Study text: Begin

Roles, voice types, premiere cast
| Role | Voice type | Premiere cast, 22 December 1837 |
|---|---|---|
| Peter the Great, Tsar of Russia | baritone | Karl Becker |
| Peter Ivanov, young Russian carpenter | tenor | Albert Lortzing |
| Van Bett, burgomaster of Saardam | bass | Gotthelf Leberecht Berthold |
| Marie, niece of van Bett | soprano | Caroline Günther-Bachmann |
| Marquis de Chateauneuf, French ambassador | tenor | Joseph Wilhelm Swoboda |
| Widow Browe, master carpenter | mezzo-soprano | Caroline Günther-Bachmann |
| General Lefort, Russian ambassador | bass | Pogner |
| Lord Syndham, English ambassador | bass | Heinrich Richter |

==Synopsis==

The action takes place in Saardam, Holland, in 1698.

Peter the Great of Russia, disguised as Peter Michaelov, a common laborer, is working in a shipyard in the Dutch town of Saardam, to learn shipbuilding techniques for his navy. He befriends a fellow Russian also working in the yard, Peter Ivanov, a deserter from the Russian army. Peter Ivanov is in love with Marie, the niece of Van Bett, the Burgomaster of Saardam. Tsar Peter is told of trouble in Russia, and decides to return home.

Study text: End
Source data: Begin

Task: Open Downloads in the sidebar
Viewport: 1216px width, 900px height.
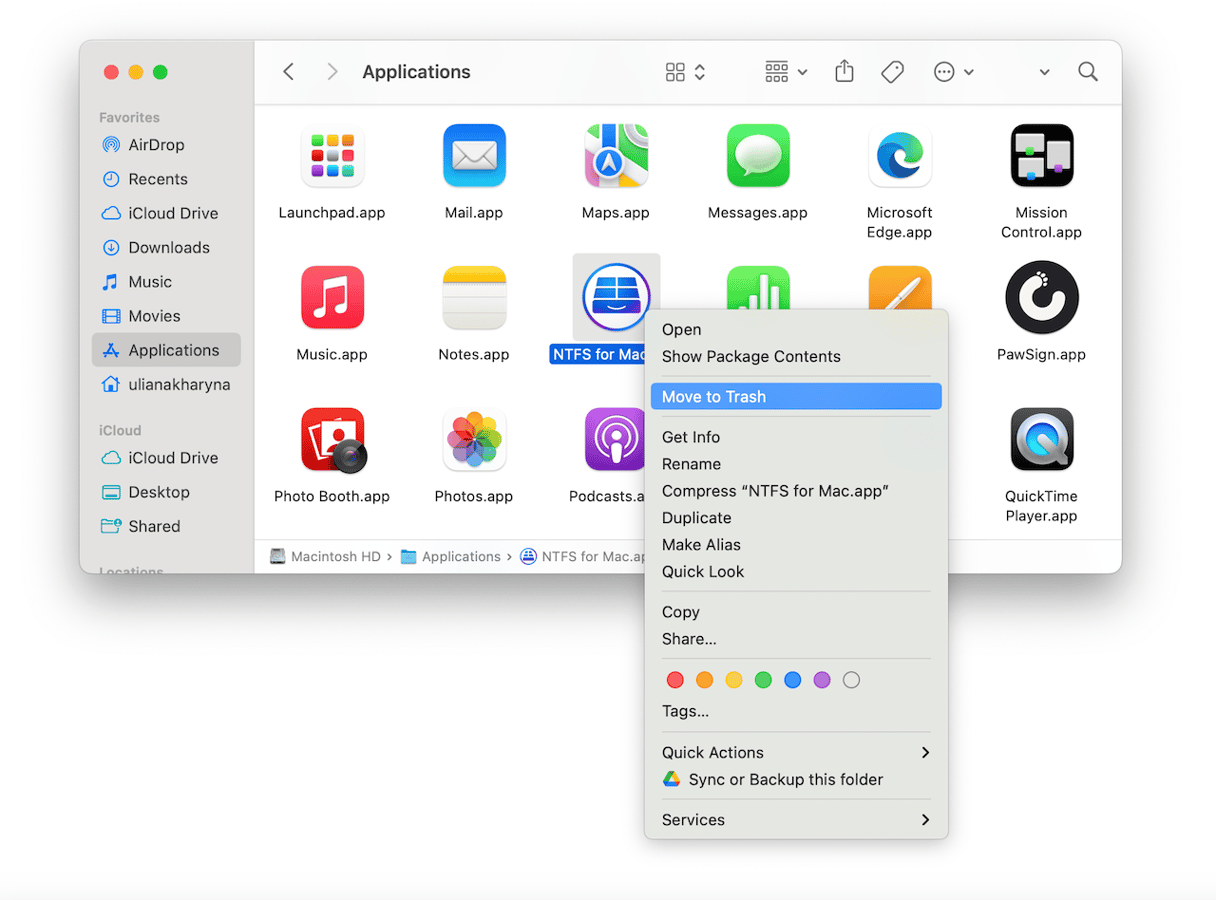Action: (x=168, y=248)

Source data: End

■ **Assignment**
Give again the part of the opera text starting at "The action takes" and ending at "to return home.", renaming "Saardam" to "Zaandam" throughout.

■ **Worked solution**
The action takes place in Zaandam, Holland, in 1698.

Peter the Great of Russia, disguised as Peter Michaelov, a common laborer, is working in a shipyard in the Dutch town of Zaandam, to learn shipbuilding techniques for his navy. He befriends a fellow Russian also working in the yard, Peter Ivanov, a deserter from the Russian army. Peter Ivanov is in love with Marie, the niece of Van Bett, the Burgomaster of Zaandam. Tsar Peter is told of trouble in Russia, and decides to return home.